# The Witcher-Serie: Vesemir-Darsteller steht fest



## PCGH-Redaktion (29. Februar 2020)

Jetzt ist Ihre Meinung gefragt zu *The Witcher-Serie: Vesemir-Darsteller steht fest*

						Für die in der Produktion befindliche zweite Staffel der The Witcher-Serie auf Netflix wurde nun ein weiterer Schauspieler gecastet, der in die Rolle des erfahrenen Hexer-Mentoren Vesemir schlüpfen wird. Trotz der Hoffnung zahlreicher Fans handelt es sich dabei nicht um Mark Hamill.

						Bitte beachten Sie: Der Kommentarbereich wird gemäß der Forenregeln moderiert. Allgemeine Fragen und Kritik zu Online-Artikeln von PC Games Hardware sind im Feedback-Unterforum zu veröffentlichen und nicht im Kommentarthread zu einer News. Dort werden sie ohne Nachfragen entfernt.




			Dieser Inhalt steht nur eingeloggten Mitgliedern zur Verfügung.
        

 Zurück zum Artikel: *The Witcher-Serie: Vesemir-Darsteller steht fest*


----------



## Mydgard (29. Februar 2020)

Gottseidank nicht Hamill ... der ist einfach kein besonders guter Schauspieler ... wäre er nicht mit Star Wars bekannt geworden, würde den wahrscheinlich niemand kennen ... siehe auch seine anderen Rollen ... davon ist fast nichts in irgendeiner Weise bekannt/erwähnenswert ...

Kim Bodna hingegen ist mir gut bekannt von all den schrägen/lustigen/Schwarzen Komödien aus Dänemark wie z.B. Pusher, In China essen sie Hunde 1+2 usw.


----------



## -Atlanter- (7. März 2020)

Das Gesicht passt optisch und farblich schonmal mit den Spielen überein. 

Aber im Endeffekt bleiben die weiteren Hexer (wie hier Vesemir) neben Geralt eher unbedeutende Charactere.

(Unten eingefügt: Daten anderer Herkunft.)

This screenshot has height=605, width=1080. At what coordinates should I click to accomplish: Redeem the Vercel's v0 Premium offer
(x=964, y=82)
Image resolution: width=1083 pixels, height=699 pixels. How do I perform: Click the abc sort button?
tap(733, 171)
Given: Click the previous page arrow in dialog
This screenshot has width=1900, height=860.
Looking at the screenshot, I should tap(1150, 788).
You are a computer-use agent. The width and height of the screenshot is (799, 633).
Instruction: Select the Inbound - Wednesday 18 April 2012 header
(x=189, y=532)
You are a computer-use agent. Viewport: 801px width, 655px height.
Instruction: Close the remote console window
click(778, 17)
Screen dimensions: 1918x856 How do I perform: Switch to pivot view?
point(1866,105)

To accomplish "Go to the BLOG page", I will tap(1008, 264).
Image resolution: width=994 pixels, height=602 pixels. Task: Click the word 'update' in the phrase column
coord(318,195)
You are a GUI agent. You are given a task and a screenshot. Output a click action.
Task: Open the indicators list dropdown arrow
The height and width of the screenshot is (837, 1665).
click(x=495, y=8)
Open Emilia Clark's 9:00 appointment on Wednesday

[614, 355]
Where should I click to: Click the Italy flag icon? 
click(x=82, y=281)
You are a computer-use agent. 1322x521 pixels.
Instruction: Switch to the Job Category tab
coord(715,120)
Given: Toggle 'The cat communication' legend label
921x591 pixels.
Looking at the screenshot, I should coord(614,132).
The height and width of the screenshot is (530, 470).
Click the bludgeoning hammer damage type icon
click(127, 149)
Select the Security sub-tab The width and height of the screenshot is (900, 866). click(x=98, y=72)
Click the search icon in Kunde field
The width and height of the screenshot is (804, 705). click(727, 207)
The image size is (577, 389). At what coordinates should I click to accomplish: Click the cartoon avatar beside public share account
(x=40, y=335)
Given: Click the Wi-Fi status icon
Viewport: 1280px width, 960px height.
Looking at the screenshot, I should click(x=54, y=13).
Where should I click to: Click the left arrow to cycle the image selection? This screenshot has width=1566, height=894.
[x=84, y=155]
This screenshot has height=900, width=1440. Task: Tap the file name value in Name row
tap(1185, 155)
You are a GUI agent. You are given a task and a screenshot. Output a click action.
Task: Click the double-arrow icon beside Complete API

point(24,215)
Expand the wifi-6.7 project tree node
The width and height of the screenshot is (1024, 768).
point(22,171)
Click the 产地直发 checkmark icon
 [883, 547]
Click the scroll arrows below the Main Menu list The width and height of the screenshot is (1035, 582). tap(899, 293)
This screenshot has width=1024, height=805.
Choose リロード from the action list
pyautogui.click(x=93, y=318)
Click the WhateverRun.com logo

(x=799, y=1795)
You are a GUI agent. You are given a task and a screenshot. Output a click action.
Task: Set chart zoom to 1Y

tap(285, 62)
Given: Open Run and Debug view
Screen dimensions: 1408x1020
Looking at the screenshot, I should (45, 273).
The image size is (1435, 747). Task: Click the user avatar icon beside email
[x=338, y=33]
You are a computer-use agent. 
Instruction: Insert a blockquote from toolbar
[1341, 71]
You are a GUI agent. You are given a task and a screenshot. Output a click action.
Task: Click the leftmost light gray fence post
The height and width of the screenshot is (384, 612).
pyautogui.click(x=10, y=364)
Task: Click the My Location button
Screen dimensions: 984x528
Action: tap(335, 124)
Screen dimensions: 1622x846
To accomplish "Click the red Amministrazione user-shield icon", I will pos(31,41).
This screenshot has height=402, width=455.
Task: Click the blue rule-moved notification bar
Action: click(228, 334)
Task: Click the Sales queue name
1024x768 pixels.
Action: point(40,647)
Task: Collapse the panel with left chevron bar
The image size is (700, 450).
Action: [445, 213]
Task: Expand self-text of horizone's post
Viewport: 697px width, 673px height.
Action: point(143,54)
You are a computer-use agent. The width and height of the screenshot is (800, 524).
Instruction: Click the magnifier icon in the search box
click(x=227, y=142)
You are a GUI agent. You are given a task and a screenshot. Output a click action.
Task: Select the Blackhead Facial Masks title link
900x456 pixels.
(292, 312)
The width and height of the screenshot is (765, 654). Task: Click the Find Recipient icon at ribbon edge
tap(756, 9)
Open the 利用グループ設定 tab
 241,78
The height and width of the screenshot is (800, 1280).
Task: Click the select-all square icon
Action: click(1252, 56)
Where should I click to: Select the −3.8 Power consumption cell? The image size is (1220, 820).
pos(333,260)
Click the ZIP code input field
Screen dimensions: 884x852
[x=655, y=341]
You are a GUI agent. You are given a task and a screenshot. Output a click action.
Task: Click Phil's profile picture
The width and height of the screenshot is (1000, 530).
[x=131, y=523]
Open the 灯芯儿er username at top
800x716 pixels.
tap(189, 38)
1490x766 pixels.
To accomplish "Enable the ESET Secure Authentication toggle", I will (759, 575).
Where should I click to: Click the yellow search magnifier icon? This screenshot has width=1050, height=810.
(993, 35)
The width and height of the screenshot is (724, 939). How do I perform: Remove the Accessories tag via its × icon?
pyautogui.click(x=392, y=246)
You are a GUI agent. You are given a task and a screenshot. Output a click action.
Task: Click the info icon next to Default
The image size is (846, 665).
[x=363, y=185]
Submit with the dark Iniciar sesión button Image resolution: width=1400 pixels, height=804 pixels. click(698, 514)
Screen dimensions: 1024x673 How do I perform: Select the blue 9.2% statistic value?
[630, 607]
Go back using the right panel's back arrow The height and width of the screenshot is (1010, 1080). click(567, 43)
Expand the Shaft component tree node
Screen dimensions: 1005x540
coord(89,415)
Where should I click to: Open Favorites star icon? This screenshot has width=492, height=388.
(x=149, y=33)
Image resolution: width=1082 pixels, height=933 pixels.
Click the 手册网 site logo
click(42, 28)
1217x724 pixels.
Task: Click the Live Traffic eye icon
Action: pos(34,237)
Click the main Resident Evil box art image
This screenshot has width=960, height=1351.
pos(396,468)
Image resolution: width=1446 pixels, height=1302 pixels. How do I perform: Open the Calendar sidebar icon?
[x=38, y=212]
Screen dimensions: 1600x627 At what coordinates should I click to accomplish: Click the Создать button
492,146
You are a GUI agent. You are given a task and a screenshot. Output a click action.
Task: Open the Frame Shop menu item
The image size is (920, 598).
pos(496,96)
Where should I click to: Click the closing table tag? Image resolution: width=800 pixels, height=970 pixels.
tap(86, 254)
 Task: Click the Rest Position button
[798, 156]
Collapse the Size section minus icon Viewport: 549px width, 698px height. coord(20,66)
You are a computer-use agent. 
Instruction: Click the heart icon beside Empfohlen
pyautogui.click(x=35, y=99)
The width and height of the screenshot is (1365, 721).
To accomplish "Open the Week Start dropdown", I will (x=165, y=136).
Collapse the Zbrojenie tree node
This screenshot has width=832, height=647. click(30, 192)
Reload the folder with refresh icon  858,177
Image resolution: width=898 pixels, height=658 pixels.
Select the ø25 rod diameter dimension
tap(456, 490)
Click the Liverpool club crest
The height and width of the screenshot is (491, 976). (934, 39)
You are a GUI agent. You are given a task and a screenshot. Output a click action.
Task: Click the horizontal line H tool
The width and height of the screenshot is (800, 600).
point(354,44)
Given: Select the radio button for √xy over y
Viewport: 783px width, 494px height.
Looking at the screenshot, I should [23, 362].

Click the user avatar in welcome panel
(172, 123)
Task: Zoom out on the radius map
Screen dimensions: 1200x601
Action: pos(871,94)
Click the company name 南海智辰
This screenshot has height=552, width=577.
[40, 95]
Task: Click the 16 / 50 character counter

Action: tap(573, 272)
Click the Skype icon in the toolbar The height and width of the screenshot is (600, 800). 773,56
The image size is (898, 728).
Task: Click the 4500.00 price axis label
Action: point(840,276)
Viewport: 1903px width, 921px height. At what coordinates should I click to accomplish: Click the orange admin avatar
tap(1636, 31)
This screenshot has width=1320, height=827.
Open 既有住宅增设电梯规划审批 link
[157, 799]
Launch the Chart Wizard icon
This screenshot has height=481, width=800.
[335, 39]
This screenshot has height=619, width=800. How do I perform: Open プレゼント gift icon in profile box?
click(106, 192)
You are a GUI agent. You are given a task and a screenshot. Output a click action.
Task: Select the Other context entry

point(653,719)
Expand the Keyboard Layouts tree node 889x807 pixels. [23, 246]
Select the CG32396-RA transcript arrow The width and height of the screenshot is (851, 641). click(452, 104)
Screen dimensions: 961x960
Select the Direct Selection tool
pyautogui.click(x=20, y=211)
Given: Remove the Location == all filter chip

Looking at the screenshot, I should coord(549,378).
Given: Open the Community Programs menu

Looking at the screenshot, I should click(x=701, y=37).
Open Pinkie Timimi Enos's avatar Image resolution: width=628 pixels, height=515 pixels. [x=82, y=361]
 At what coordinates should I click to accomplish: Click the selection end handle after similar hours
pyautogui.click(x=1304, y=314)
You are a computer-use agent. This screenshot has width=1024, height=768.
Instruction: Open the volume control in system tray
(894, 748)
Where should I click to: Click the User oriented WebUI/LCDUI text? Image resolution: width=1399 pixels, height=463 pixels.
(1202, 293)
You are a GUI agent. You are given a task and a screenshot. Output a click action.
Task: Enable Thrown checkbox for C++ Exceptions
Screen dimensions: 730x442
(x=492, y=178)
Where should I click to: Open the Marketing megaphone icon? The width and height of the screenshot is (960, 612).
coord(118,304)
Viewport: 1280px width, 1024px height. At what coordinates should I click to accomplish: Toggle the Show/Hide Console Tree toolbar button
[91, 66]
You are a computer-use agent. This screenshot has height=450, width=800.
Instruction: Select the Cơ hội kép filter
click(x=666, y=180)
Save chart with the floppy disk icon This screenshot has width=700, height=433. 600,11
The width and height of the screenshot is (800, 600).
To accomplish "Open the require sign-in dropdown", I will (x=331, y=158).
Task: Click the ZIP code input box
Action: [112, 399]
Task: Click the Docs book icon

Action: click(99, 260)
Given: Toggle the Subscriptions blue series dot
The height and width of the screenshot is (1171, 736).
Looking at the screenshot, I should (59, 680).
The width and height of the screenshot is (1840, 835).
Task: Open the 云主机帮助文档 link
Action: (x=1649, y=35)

Sehr viele Folgen dürfte er eigentlich nicht bekommen. Aber bei dieser Serie kann man sich da ja nie sicher sein, da ja auch alle bisherigen Tissaia de Vries-Szenen zu 100% der Feder des Drehbuchautoren und nicht dem Original entstammen.

Bezüglich der schauspielerischen Leistung muss ich bis nächstes Jahr noch abwarten. Aber ehrlich gesagt, die Netflix-Serie ist wirklich nicht schlecht, aber für mich ist die Rangfolge klar: Erzählerisch stehen die Bücher an erster Stelle, erst dann folgen die Spiele und die Serie. Und ich sage das als jemand der die Spiele vor den Büchern gespielt hat.


----------